Filmde Ahmet masum bir çocuk gibi gösterilmez. Onun gönderildiği ıslahevinde gayet modern koşullar vardır. Psikolog ve eğitmenler ona karşı nazik olmasına rağmen Ahmet, değişmeye çalışmayan bir psikopat olarak yansıtılır. Zaman zaman günübirliğine bir çiftlikte çalışmaya götürülür. Çiftlik sahipleri, suçunu bilmelerine rağmen ona sıcak ve samimi davranırlar. Kızları onunla sevgili olmak ister ama Ahmet’in bunun için önce Müslüman olması gerektiğini söylemesi, korkunç bir fikir gibi gösterilir. Filmde, o ne yaparsa yapsın, içindeki teröristin temelde diri olduğuna vurgu yapılıyor. Ahmet, ilk fırsatta başladığı işi tamamlamak, İnès’i cehenneme göndermek için, sakin sakin planlar yapan, fırsat kollayan bir canavar gibi gösterilir. Özetle, “Genç Ahmet” kendi dinini ailesinden öğrenemeyen bir gencin İslami araştırmasını ve sorgulamasını terörist olmanın bir başlangıcı olarak sunmaktan çekinmeyen bir bakış açısı sunuyor.

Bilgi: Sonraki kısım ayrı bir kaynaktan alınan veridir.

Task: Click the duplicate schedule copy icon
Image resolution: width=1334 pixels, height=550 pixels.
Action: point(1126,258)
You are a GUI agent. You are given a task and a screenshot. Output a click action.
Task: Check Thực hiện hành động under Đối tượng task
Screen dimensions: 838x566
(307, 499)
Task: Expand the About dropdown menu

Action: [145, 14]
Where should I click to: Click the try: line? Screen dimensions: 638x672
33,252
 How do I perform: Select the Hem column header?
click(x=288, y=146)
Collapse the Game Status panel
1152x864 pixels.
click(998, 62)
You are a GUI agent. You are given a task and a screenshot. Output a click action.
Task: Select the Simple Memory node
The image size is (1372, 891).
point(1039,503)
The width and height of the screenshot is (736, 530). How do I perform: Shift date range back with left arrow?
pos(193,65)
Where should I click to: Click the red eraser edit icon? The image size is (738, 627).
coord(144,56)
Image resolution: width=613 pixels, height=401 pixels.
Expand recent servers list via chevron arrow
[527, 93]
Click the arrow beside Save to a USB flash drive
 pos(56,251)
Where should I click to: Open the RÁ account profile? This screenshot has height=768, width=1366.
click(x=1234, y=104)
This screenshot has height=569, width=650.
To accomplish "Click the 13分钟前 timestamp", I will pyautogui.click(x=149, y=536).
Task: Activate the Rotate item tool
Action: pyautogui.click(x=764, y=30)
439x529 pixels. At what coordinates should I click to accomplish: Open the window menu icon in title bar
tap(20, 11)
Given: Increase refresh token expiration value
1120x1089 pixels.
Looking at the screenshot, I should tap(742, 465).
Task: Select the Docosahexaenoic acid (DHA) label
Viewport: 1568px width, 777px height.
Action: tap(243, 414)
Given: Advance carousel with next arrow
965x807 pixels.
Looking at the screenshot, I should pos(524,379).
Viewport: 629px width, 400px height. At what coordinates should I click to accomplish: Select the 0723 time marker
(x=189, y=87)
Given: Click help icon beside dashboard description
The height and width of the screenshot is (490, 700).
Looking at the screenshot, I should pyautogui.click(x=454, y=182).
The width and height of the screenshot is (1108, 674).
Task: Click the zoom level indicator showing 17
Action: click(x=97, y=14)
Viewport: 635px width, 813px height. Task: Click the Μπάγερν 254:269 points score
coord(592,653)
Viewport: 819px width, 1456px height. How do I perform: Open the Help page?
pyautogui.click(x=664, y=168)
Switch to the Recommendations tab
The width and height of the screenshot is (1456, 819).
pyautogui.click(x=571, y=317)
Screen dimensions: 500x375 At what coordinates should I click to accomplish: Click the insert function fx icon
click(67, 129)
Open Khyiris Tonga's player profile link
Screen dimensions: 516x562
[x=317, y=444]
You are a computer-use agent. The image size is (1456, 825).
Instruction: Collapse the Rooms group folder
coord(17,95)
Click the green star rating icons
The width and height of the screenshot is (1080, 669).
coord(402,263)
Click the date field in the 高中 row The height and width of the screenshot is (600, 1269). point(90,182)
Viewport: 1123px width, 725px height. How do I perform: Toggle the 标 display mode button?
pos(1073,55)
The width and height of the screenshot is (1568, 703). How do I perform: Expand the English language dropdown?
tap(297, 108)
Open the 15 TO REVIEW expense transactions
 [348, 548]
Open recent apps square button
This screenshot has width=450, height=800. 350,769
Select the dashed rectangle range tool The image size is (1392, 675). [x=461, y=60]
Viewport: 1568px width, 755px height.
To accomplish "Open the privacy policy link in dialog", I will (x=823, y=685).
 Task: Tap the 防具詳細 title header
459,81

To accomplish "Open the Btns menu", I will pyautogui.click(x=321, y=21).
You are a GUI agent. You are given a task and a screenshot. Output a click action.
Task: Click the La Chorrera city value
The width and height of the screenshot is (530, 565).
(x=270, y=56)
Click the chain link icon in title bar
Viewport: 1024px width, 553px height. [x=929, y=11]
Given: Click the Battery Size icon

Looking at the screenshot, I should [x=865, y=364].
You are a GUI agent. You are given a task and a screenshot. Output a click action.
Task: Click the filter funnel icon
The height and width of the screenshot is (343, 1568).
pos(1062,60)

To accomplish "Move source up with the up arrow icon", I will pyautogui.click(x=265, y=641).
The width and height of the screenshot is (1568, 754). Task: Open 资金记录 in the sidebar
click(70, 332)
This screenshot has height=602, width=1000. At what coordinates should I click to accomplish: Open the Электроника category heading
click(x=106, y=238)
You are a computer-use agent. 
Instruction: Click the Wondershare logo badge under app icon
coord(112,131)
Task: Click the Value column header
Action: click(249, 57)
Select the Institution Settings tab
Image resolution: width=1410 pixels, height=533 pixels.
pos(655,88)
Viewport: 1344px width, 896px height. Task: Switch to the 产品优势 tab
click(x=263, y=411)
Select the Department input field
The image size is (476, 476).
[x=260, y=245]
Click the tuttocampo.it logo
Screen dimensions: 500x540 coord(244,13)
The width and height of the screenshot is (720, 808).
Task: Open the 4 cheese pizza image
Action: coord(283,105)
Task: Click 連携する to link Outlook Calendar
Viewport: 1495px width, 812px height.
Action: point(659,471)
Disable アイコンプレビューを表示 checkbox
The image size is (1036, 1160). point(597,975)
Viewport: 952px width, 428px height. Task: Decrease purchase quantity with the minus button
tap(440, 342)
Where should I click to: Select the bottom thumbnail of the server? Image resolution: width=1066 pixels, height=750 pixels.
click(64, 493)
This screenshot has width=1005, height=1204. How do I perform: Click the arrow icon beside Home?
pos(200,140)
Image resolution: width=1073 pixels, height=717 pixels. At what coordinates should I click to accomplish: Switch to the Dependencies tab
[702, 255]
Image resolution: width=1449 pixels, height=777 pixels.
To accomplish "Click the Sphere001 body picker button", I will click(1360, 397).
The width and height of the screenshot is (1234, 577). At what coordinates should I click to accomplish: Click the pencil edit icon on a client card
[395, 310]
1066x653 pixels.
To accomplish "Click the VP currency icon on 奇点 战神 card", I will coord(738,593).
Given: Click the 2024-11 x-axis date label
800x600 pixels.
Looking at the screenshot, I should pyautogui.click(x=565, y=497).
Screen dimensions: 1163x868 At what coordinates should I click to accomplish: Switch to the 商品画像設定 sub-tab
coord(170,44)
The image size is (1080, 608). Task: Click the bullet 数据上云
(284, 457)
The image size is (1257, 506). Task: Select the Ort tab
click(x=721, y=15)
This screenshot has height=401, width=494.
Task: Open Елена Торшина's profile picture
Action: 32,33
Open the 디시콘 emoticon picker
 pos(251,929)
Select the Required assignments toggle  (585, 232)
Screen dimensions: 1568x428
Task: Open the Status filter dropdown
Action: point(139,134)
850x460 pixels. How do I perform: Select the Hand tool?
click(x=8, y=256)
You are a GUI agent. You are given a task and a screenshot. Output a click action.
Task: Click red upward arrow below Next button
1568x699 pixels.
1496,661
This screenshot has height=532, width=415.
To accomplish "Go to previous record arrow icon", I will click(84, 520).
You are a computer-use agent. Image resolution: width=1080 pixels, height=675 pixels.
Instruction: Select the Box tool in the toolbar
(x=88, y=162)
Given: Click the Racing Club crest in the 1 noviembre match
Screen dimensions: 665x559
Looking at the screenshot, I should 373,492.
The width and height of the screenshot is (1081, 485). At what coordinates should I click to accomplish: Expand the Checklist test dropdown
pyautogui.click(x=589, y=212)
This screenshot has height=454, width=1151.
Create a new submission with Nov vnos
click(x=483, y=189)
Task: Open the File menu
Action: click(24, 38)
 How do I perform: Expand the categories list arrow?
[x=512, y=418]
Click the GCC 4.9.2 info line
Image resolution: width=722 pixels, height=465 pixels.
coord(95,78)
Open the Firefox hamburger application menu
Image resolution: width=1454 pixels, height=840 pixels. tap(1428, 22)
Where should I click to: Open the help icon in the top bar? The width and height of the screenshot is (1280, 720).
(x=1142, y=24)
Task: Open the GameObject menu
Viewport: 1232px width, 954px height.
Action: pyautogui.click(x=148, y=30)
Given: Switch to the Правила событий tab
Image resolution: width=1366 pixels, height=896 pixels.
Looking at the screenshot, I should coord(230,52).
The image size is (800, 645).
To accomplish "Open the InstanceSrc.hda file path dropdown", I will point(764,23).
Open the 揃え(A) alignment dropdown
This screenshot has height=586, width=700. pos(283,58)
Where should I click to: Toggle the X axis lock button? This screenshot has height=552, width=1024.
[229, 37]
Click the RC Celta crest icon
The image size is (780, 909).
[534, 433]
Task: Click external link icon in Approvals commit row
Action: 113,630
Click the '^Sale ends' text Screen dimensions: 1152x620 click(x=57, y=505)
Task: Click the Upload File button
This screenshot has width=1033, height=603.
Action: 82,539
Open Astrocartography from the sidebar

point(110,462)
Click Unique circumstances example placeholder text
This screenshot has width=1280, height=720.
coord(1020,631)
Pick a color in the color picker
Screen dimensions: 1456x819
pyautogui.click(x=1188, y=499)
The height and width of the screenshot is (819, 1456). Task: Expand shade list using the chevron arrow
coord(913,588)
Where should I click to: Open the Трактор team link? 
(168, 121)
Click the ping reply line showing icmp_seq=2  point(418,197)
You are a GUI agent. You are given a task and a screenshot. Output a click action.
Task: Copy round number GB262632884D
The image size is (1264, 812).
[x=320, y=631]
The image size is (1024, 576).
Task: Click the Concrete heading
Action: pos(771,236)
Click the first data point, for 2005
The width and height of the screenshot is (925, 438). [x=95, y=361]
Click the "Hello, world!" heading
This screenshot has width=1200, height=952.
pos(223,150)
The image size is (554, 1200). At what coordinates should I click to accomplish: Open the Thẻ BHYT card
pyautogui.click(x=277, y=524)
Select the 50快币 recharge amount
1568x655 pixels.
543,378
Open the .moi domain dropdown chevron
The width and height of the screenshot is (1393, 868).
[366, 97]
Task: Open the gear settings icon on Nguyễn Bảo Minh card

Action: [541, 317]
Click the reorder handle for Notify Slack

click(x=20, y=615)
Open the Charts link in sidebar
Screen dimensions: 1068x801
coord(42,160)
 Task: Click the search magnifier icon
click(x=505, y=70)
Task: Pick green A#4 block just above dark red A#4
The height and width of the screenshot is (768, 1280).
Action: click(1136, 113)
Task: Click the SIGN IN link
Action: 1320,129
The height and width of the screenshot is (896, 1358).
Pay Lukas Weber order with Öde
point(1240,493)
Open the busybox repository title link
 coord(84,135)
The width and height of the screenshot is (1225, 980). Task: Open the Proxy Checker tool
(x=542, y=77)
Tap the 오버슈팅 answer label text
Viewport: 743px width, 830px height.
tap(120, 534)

Dardenne Kardeşler bu filmde büyük bir umutsuzluk içinde oldukları mesajını veriyor. Avrupa’da tırmanan aşırı sağ hareketinin körüklediği yabancı düşmanlığına ve ırkçılığa hiç yer vermeden, Müslüman bir çocuğu potansiyel bir katil olarak gösteriyorlar. İmamların ve din adamlarının genç beyinleri yıkayıp onları teröre teşvik etmekten başka bir hedefi yokmuş gibi bir algı yaratıyorlar. Şu soruları soruyorlar. “Genç Ahmed’in kalbini kaplayan öfke nasıl dinecek?”,”Kendisine uzatılan ele rağmen öldürme kararlılığından neden vazgeçemiyor?,“ Aldığı eğitimle niçin özgür olamıyor” Bu soruların ardından giderek Avrupa’da yaşayan Müslüman gençleri hedef alan bir yapıma imza atmışlar. Özellikle Fransa son yıllarda Müslüman nüfus üzerindeki baskısını giderek artırıyor. Geçtiğimiz günlerde Fransa’da başörtülü annelerin ilkokul çağındaki çocuklarının okul gezilerine eşlik etmesini yasaklayan yasa tasarısı onaylandı. Cannes gibi bir festivalde ödül alan bir filmin, islamofobiyi tırmandıracak bir üslup yerine, olayları tüm yönleriyle ele alan ve uzlaşmacı bir dili olabilirdi.